Jknull alleles in two patients with anti-Jk3

Abstract

Background: As of publication, a total of 41 null alleles have been acknowledged by the International Society of Blood Transfusion (ISBT) to cause the rare Jk_null phenotype, but none have been discovered in Austria thus far.

Materials and methods: Two patients with anti-Jk3 were serologically identified by a positive antibody screening and typed as Jk(a-b-). The initial genotyping using an SSP-PCR method for the common 838A/G polymorphism indicated a JK*02/02, or JK*01/02 genotype, respectively. To find the disruptive mutations, Sanger sequencing was performed and results were compared to the reference sequence. The patient's antibodies were characterized with a monocyte monolayer assay (MMA) for their potential clinical significance.

Results: Three novel null-mutations of the SLC14A1 gene were found in two patients. Patient 1 was homozygous for a 10bp deletion in exon 4 (c.157_166del on JK*02). Testing of her family members revealed Mendelian inheritance of the deletional allele. The other patient was compound heterozygous for two mutations: one allele carrying a single base deletion in exon 4 (c.267delC on JK*01) and the other a splice site mutation in intron 3 (c.152-1g>a on JK*02). The MMA results suggest high clinical significance of the anti-Jk3 in both patients.
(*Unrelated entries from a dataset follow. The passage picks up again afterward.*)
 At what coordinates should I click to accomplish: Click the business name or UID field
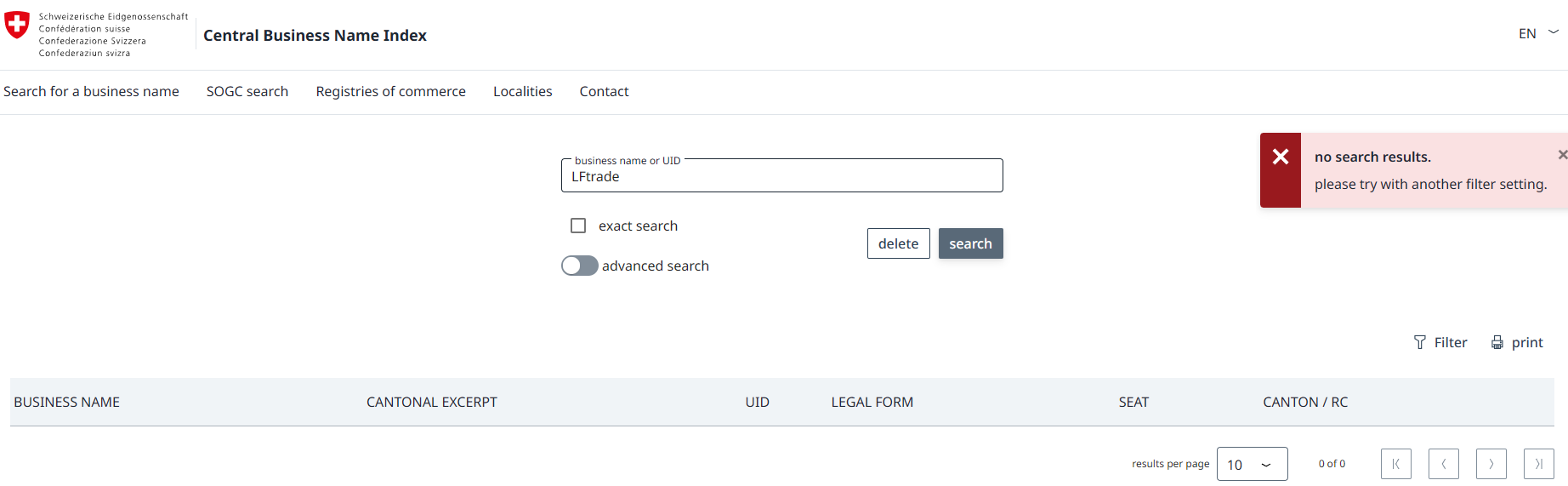[x=781, y=177]
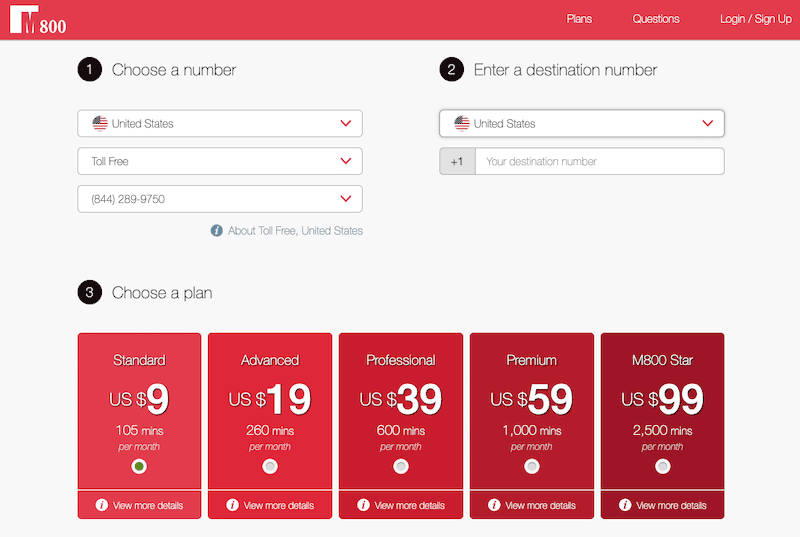Choose the M800 Star plan radio button

click(662, 466)
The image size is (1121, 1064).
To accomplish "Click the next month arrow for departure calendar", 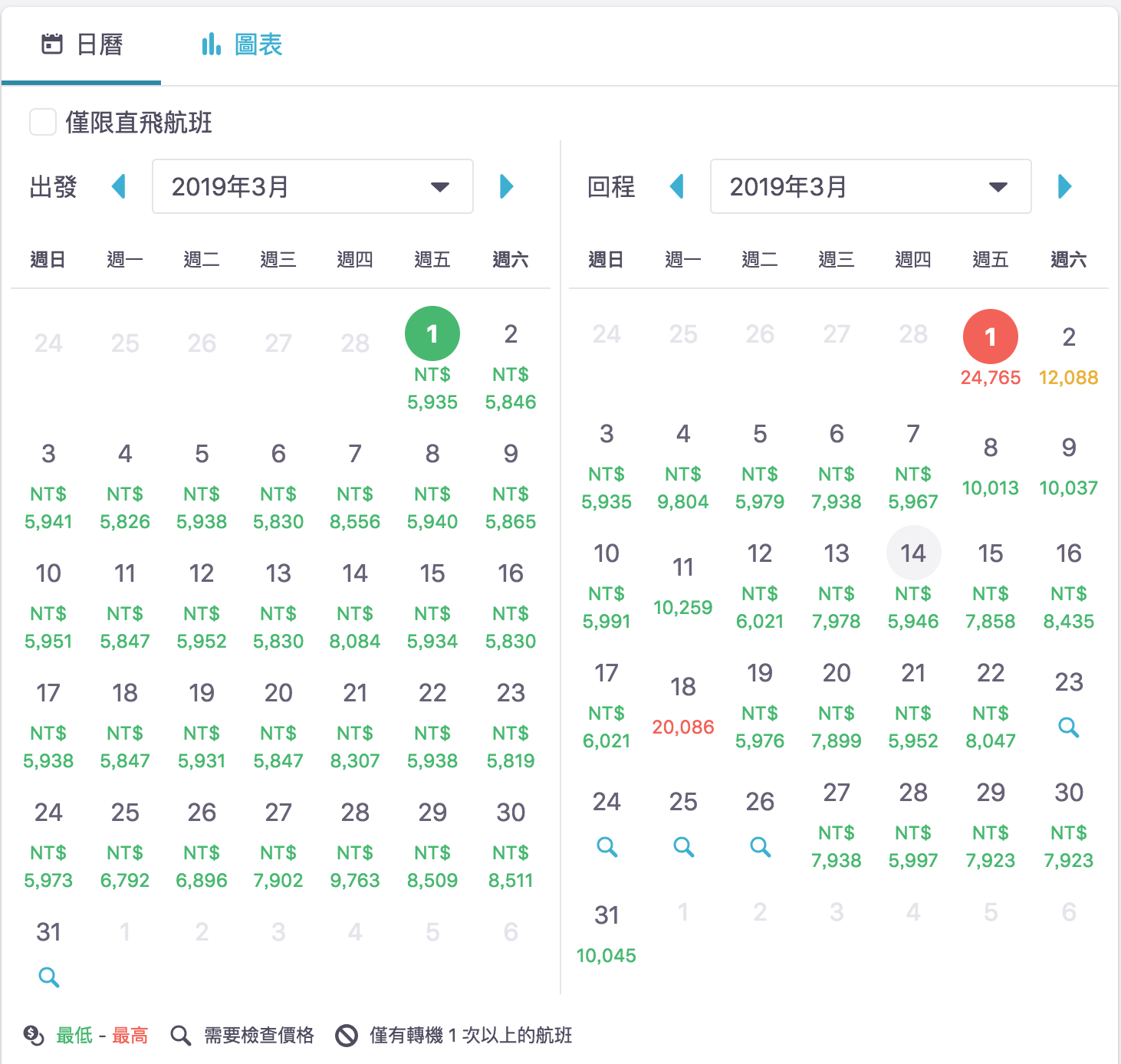I will pyautogui.click(x=505, y=186).
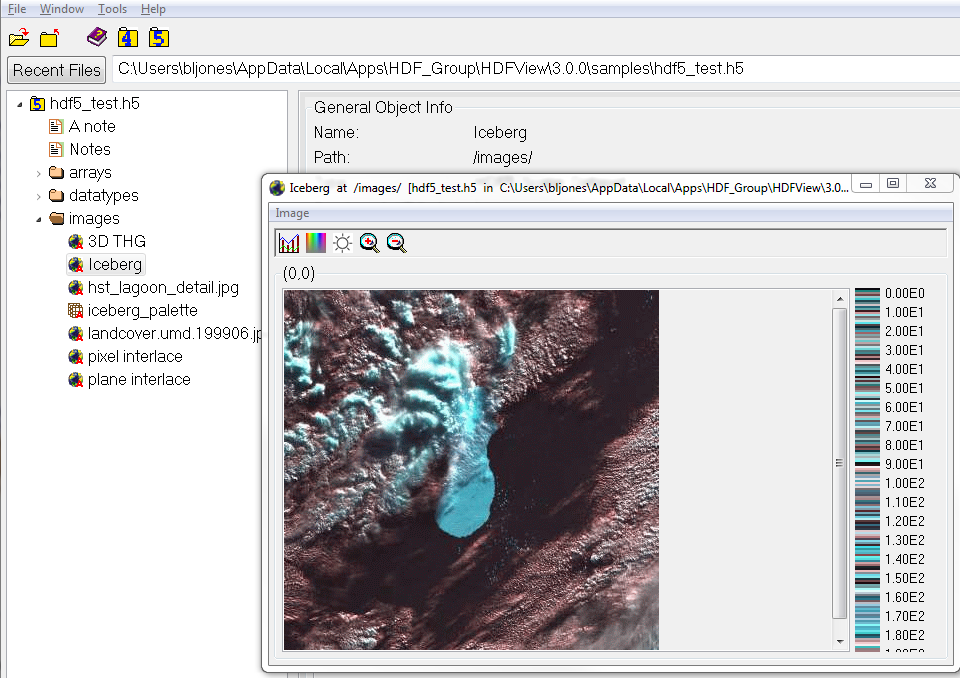Adjust brightness with the sun icon

343,243
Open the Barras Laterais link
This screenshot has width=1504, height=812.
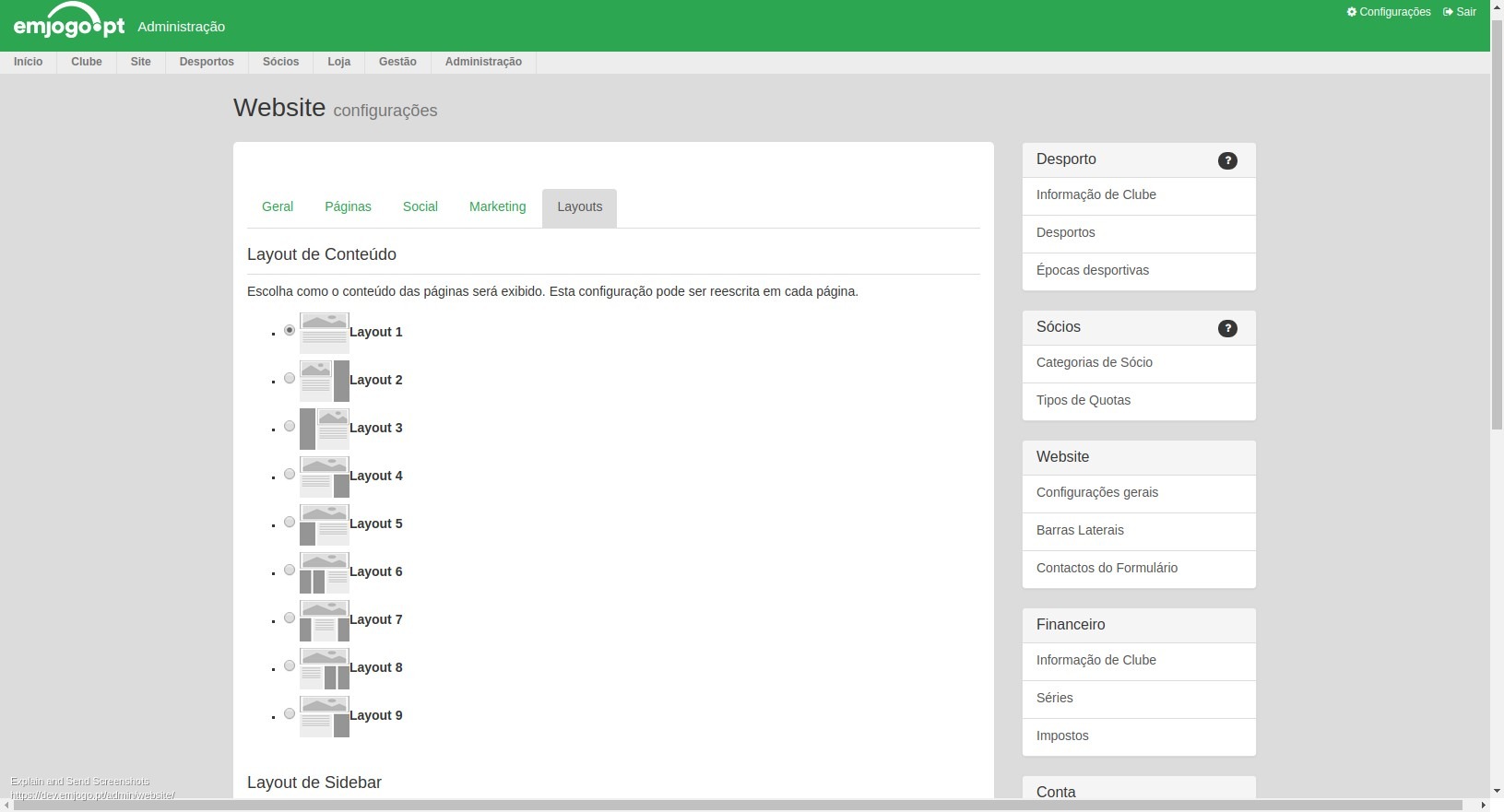pyautogui.click(x=1080, y=530)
Discussion: The detected mutations led to Jk_null phenotypes and are the first description of JK_null alleles in the Austrian population.

Figure 1

Mendelian inheritance of a 10bp deletion in patient 1 and family members (A) Pedigree of patient 1’s family indicating the zygosity of the JK c.157_166del mutation. ABO, RhD blood group and serological Jk phenotype are given and below the result of urea lysis test. The father of patient 1’s children was not tested. (B) Partial DNA Sequencing chromatogram of SLC14A1 exon 4, Patient 1. Top panel shows the wildtype sequence with the 10 bases deleted in Patient 1 shown in grey. (C) SSP-PCR for detection of c.157_166del and corresponding wildtype using primer pairs JK-x5-ndel-F/JK-i5R and JK-x5-del-F/JK-i5-R respectively. Numbers indicate the persons as given in pedigree. wt: Jk(a+b+) blood donor; A.D: water control; M: 100bp marker.

Figure 2

Detection of two mutations on separate alleles in patient 2 (A) Partial sequencing chromatogram of SLC14A1 exon 4. Top panels shows wildtype sequence and overlapping deletional allele c.267delC. (B) Partial DNA sequencing chromatogram of SLC14A1 intron 3 and exon 4. Top panels shows wildtype sequence and overlapping allele with SNP −1g>a in intron 3. Lower case letters are used for intron sequences. (C 1–4) SSP-PCR detection of the mutations shown in A and B. Schematic representation of exon 4 genomic region and SNPs are shown above the gel. Arrows indicate primers used in each assay (black: wildtype, outlined: mutation). Agarose gel is shown below for SSP-PCRs using the primer pairs indicated above. P2: patient 2; wt: Jk(a+b+) blood donor; M: 100bp marker; AD: water control.

Figure 3

Proposed effect of mutated alleles on the urea transporter protein Protein sequences were derived from reference sequence NM_015865.7 using the translate tool from ExPASy bioinformatics resource portal. Amino acid positions 41 to 120 are shown. For in silico translation of c.152 −1g>a, exon 4 was omitted from the reference sequence. Altered amino acids are written bold. Stop is indicated by an X.